Who knew that a decade later a graphics company would use the same tactics to gain some buzz?
In late December California-based computer graphics company NVIDIA created a successful publicity stunt in the form of a 310-foot crop circle. The design, made to resemble their new computer chip Tegra K1, popped up seemingly out of nowhere in a barley field 100 miles southeast of San Francisco.
In a sea of models eating hamburgers and product placement hidden in our favorite TV shows, this company’s creativity and ingenuity proved successful, especially because many initially believed it to be true extra terrestrial communication.
The idea came up in a marketing brainstorming session after CEO Jen-Hsun Huang gave them a shoe-string budget. The outcome? A simple tagline: “Impossibly advanced.”
After swearing employees to secrecy, they got to work and flew in a British group experienced in making crop circles. By calling anonymous tip lines for Bay Area news stations and creating an amateur video with two employees marveling at the “mysterious” design, the marketing team at NVIDIA got the noise they were looking for. Within days visitors began to flock to the site. Theories about possible alien communication went viral and the crop circle garnered national media attention.
Within a week rumors of NVIDIA’s possible involvement became stronger, as clues within the design pointed to the Silicon Valley giant.
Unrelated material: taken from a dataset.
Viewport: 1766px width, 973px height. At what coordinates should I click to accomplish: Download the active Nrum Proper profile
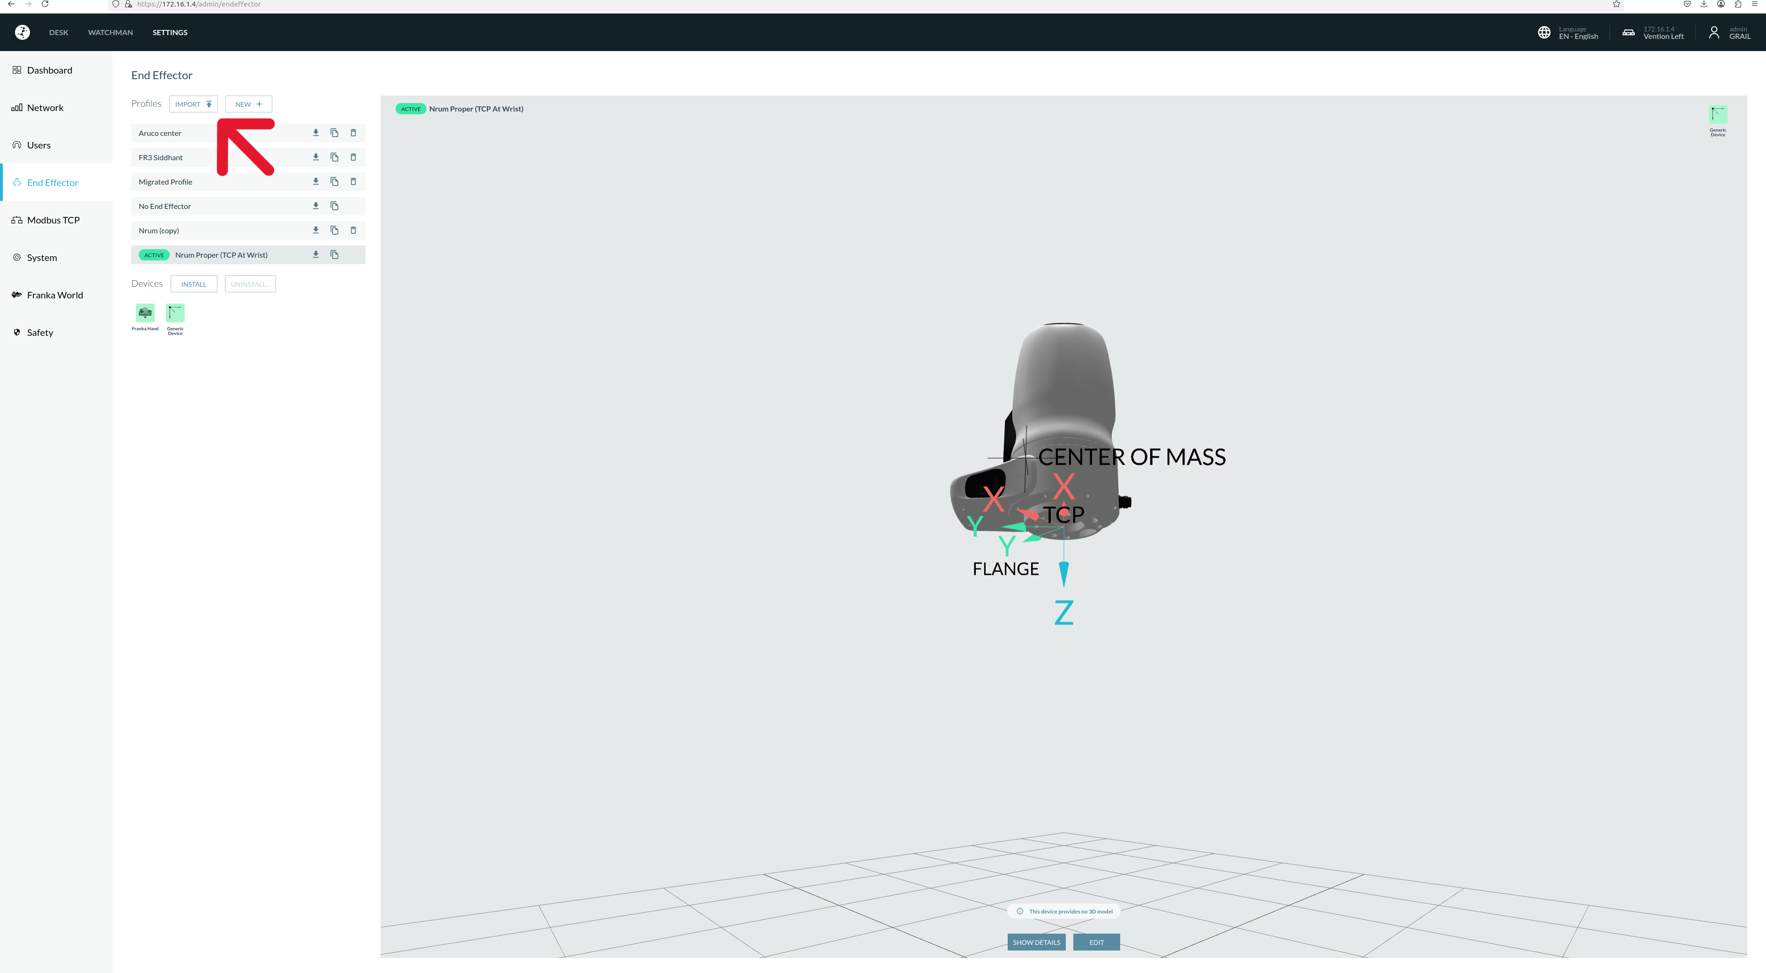[315, 254]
Unfortunately the owner of the field plowed over the design before a definitive answer could be discovered, but eventually NVIDIA took responsibility.
Huang boasted of the new chip and its newfound celebrity, saying that it brings next generation’s graphic on a mobile device for the first time. “Tegra K1 is probably the most ambitious project we’ve ever worked on,” Huang said at a press conference this past weekend. “It’s impossibly advanced.”
The design may be gone but its imprint is undoubtedly etched in our minds. NVIDIA took the hard-to-grasp concept of new computer technology and made it accessible to the everyday American, one who is always looking for the next conspiracy theory, one who just might believe in aliens.